[Task goal]:
Print each line from the start of the records below up through the line where "The width and height of the screenshot is (724, 1568)." is found, exactly as given.

[[ Extracted material open ]]

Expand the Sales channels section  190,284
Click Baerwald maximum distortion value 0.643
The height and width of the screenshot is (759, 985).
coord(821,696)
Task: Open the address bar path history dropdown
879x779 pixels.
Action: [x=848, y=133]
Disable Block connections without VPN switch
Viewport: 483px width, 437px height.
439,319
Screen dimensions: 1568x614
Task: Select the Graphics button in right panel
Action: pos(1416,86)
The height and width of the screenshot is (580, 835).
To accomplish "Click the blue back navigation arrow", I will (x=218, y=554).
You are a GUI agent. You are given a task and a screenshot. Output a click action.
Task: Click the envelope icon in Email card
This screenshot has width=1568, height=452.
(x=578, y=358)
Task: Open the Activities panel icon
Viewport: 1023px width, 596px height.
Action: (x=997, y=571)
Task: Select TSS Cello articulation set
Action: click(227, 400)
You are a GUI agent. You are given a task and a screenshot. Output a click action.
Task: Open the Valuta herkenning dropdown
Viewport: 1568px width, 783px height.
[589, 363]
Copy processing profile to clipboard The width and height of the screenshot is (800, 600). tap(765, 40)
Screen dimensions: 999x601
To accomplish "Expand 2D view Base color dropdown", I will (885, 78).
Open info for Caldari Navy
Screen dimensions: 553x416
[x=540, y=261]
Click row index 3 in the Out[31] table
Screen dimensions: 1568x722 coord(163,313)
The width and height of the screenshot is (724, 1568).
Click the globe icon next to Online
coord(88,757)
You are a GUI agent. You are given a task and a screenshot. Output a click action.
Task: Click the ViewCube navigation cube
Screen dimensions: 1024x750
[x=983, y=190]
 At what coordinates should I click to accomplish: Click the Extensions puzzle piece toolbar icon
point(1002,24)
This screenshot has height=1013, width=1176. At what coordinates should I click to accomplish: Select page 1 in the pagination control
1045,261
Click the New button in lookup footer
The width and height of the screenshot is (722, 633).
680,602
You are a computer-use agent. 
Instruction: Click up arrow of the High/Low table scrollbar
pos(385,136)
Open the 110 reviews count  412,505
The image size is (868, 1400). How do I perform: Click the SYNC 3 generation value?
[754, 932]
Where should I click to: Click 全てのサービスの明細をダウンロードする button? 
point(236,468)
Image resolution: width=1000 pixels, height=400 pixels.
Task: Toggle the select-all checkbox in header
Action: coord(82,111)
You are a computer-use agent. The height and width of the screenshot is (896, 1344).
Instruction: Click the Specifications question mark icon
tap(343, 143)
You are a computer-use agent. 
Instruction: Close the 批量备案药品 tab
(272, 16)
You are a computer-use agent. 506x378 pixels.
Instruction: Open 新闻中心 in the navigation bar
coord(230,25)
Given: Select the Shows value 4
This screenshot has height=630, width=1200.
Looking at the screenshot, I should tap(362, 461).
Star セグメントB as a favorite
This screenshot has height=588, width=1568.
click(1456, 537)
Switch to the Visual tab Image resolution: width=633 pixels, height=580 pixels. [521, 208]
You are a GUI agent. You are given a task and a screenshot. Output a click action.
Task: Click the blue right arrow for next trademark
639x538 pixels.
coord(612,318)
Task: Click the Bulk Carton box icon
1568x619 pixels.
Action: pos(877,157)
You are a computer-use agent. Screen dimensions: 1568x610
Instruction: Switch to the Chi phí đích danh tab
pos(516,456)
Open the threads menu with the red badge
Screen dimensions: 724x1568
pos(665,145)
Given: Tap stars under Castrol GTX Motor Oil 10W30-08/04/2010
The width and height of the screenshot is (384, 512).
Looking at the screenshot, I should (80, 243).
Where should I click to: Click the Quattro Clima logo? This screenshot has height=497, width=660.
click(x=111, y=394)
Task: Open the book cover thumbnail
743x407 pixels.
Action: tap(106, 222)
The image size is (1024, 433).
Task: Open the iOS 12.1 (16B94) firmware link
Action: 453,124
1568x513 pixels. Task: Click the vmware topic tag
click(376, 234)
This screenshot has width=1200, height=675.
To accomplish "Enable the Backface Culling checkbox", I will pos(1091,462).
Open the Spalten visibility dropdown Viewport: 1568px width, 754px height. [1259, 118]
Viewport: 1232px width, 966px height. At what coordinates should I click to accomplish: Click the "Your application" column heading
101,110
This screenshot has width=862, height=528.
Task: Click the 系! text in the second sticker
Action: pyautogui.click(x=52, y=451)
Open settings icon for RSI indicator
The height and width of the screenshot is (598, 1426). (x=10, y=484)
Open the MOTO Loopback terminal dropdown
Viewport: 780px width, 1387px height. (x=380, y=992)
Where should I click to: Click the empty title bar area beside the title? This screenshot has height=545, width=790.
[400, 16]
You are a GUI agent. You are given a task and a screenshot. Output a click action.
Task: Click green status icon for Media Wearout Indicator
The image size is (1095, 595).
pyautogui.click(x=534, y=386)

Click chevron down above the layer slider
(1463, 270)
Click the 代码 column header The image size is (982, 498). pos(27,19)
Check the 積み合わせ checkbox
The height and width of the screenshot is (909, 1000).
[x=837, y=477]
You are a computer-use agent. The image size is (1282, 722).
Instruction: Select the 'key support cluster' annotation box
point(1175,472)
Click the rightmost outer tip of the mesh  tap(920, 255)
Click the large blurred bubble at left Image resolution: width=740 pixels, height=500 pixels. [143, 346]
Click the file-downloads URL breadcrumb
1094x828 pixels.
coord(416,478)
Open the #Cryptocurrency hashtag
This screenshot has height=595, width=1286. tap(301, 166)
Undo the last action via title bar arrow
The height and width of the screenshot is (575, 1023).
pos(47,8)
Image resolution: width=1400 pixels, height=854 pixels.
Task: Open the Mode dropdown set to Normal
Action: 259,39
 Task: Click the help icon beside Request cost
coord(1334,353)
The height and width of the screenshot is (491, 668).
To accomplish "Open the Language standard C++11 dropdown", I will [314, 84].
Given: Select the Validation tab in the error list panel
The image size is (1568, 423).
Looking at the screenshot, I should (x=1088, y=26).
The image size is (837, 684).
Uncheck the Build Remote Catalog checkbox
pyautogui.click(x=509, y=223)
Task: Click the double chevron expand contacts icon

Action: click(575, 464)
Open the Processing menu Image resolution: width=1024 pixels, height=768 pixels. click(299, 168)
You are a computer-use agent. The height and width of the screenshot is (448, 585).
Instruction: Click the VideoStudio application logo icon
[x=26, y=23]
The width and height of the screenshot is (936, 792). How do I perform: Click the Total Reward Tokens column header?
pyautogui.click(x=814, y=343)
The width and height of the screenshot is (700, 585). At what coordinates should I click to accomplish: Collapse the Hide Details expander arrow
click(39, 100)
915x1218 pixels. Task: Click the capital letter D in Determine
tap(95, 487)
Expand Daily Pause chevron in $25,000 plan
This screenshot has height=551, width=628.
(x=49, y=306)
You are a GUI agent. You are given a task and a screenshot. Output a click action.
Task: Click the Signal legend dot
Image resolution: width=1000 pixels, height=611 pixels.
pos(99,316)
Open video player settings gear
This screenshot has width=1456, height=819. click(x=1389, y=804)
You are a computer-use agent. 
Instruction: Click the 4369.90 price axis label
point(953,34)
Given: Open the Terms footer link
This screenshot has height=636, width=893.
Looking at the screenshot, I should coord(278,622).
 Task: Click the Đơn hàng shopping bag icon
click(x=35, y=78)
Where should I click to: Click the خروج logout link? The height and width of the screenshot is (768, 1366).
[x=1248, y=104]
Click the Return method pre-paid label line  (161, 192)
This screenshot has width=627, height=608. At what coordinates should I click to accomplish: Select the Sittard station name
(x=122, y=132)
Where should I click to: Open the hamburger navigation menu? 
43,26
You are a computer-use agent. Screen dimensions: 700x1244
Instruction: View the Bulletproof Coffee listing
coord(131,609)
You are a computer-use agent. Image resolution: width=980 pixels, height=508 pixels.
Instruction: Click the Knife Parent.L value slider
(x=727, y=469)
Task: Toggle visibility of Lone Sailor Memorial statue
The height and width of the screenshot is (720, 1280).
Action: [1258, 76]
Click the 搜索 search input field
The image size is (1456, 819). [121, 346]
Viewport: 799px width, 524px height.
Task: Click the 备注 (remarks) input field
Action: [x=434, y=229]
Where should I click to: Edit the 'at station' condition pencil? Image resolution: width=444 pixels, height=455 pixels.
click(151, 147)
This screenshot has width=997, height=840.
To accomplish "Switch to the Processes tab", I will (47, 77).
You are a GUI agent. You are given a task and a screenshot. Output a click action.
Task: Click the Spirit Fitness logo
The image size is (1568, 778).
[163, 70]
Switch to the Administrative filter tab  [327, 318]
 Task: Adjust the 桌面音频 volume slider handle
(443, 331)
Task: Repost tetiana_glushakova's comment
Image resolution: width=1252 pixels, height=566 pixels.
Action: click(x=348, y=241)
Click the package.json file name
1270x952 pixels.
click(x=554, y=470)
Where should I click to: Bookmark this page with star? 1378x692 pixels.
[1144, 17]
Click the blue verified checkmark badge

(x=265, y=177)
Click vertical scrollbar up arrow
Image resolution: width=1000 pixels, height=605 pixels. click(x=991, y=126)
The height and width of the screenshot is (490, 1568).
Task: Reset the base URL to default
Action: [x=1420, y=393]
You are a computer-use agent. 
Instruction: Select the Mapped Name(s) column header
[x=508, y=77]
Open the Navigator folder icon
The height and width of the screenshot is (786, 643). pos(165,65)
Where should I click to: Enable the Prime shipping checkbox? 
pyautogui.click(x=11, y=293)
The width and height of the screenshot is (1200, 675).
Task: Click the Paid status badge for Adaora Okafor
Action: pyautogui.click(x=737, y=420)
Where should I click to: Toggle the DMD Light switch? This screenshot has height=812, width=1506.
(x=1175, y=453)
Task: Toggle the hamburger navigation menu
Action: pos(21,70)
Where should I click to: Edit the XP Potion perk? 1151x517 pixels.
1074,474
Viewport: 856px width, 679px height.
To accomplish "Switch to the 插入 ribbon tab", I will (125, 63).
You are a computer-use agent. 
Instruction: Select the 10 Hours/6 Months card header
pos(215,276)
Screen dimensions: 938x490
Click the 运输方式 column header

[[ Extracted material closed ]]

[Written answer]:
Expand the Sales channels section  190,284
Click Baerwald maximum distortion value 0.643
The height and width of the screenshot is (759, 985).
coord(821,696)
Task: Open the address bar path history dropdown
879x779 pixels.
Action: [x=848, y=133]
Disable Block connections without VPN switch
Viewport: 483px width, 437px height.
439,319
Screen dimensions: 1568x614
Task: Select the Graphics button in right panel
Action: pos(1416,86)
The height and width of the screenshot is (580, 835).
To accomplish "Click the blue back navigation arrow", I will (x=218, y=554).
You are a GUI agent. You are given a task and a screenshot. Output a click action.
Task: Click the envelope icon in Email card
This screenshot has width=1568, height=452.
(x=578, y=358)
Task: Open the Activities panel icon
Viewport: 1023px width, 596px height.
Action: (x=997, y=571)
Task: Select TSS Cello articulation set
Action: click(227, 400)
You are a GUI agent. You are given a task and a screenshot. Output a click action.
Task: Open the Valuta herkenning dropdown
Viewport: 1568px width, 783px height.
[589, 363]
Copy processing profile to clipboard The width and height of the screenshot is (800, 600). tap(765, 40)
Screen dimensions: 999x601
To accomplish "Expand 2D view Base color dropdown", I will (885, 78).
Open info for Caldari Navy
Screen dimensions: 553x416
[x=540, y=261]
Click row index 3 in the Out[31] table
Screen dimensions: 1568x722 coord(163,313)
The width and height of the screenshot is (724, 1568).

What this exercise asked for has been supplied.